Per la Tunisia di ieri e di oggi, Belaid non è solo un ricordoTunisi, i manifestanti affrontano i poliziotti in Avenue Bourguiba – Ap

Tunisia A otto anni dall'omicidio del leader della sinistra, per cui Ennahda non ha mai ammesso la responsabilità politica, giovani e adulti, sindacati e partiti marciano nella capitale con le stesse rivendicazioni 

Pubblicato più di 3 anni faEdizione del 7 febbraio 2021

Alle 8.05 del 6 febbraio 2013, in una Tunisia in piena fase costituente, la radio annunciava la morte di Chokri Belaid, ucciso da tre colpi di pistola di fronte alla sua abitazione per mano di un militante islamista.

L’assassinio del celebre avvocato, attivista per i diritti umani e leader dell’opposizione al governo di Ennahda ha aperto una profonda crisi istituzionale in un paese in cui l’organizzazione islamista Ansar Al-Charia’a organizzava ancora incontri pubblici in totale impunità.

Chokri Belaid – che temeva una «svolta violenta» per la Tunisia – provava a tradurre politicamente le rivendicazioni della rivoluzione per riunire le anime di una sinistra divisa. Un progetto che non ha mai potuto portare a termine. Nonostante il partito di Ennahda continui a non riconoscere la propria responsabilità politica, la memoria di questo assassinio che ha sconvolto l’opinione pubblica oggi resta viva.

Otto anni dopo, la commemorazione dell’uccisione di Chokri Belaid coincide con la nuova ondata di proteste che attraversa il paese. Da inizio gennaio, ogni sabato centinaia di manifestanti si ritrovano nel centro di Tunisi.

Ieri ai gruppi di giovani e militanti della capitale che da settimane occupano Avenue Bourguiba si sono aggiunte le principali organizzazioni della sinistra tunisina, tra sindacati, associazioni e partiti politici, per un totale di circa duemila persone presenti.

Gli slogan in ricordo di Belaid – «Chokri è ancora vivo, vive con noi» – si sono alternati a quelli della rivoluzione: «Il popolo vuole la caduta del sistema», «Né paura né terrore, la strada appartiene al popolo», «Pane, libertà, dignità».

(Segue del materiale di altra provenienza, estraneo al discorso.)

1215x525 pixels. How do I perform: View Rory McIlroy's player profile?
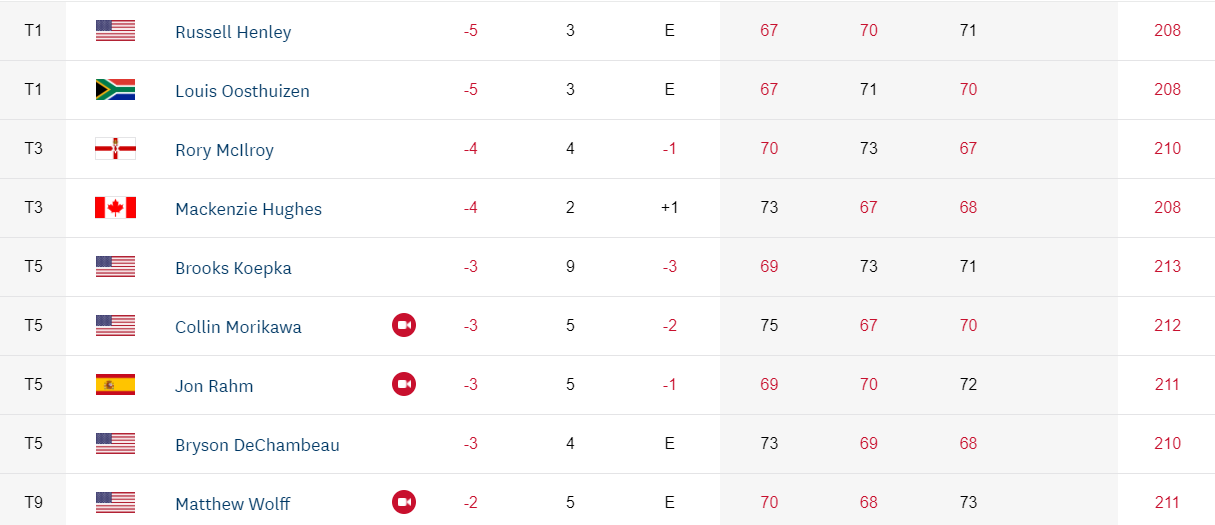click(224, 150)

Accanto agli striscioni in inglese («We were born in your world but you will die in ours», siamo nati nel vostro mondo ma morirete nel nostro), altri manifestanti sollevano la foto del leader della sinistra. C’è anche chi porta simbolicamente una maschera di Belaid, non lontano da chi preferisce quella di La Casa del Papel.

La piazza di dieci anni fa si è fusa così con quella di oggi e giovani, adulti, anziani hanno sfilato uno accanto all’altro. «È chiaro a tutti che la Tunisia è arrivata a un punto di non ritorno tra crisi economica, sociale e politica», sostiene Khadija, che non ha partecipato alle proteste delle ultime settimane ma non ha voluto rinunciare alla marcia per Chokri Belaid.

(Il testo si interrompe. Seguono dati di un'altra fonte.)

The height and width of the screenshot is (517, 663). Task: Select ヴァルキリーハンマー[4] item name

Per lei, presente in Avenue Bourguiba con marito e figlie, otto anni «sono pochi, ma sembrano lontani». Le rivendicazioni di allora – giustizia sociale, meno disuguaglianze, contributi per le fasce più precarie della popolazione – sono ancora attuali, specialmente nel periodo di grave crisi economica post pandemia.

Otto anni fa un altro manifestante, Kais, frequentava ancora le scuole elementari. Per chi come lui è cresciuto dopo la rivoluzione, Belaid è un pezzo di quella storia recente che non è ancora stata scritta sui libri scolastici. «Io qui non ho futuro. Non so cosa farò da adulto perché in Tunisia qualsiasi mio sogno non può avverarsi», ripete come tanti suoi coetanei presenti.

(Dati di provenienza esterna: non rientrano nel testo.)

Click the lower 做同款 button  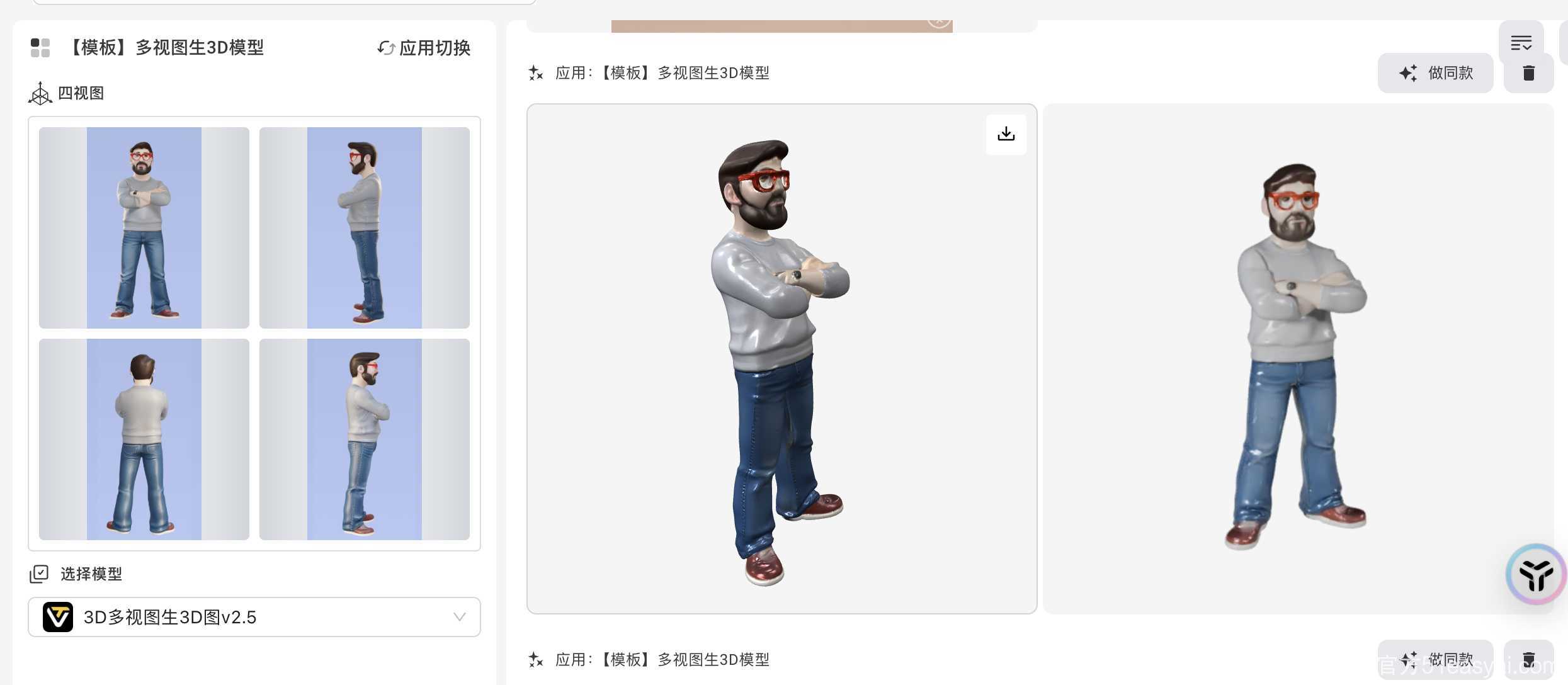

Khadija e Kais cantano all’unisono «Ya Ghannouchi ya saffah, ya qattel laroueh», qualificando l’attuale leader di Ennahda – lo stesso di otto anni fa – come «assassino». Per Khadija, è colui che non ha mai saputo assumersi la responsabilità politica dell’assassinio di Belaid. Per Kais, 18 anni, fa parte del sistema da cacciare.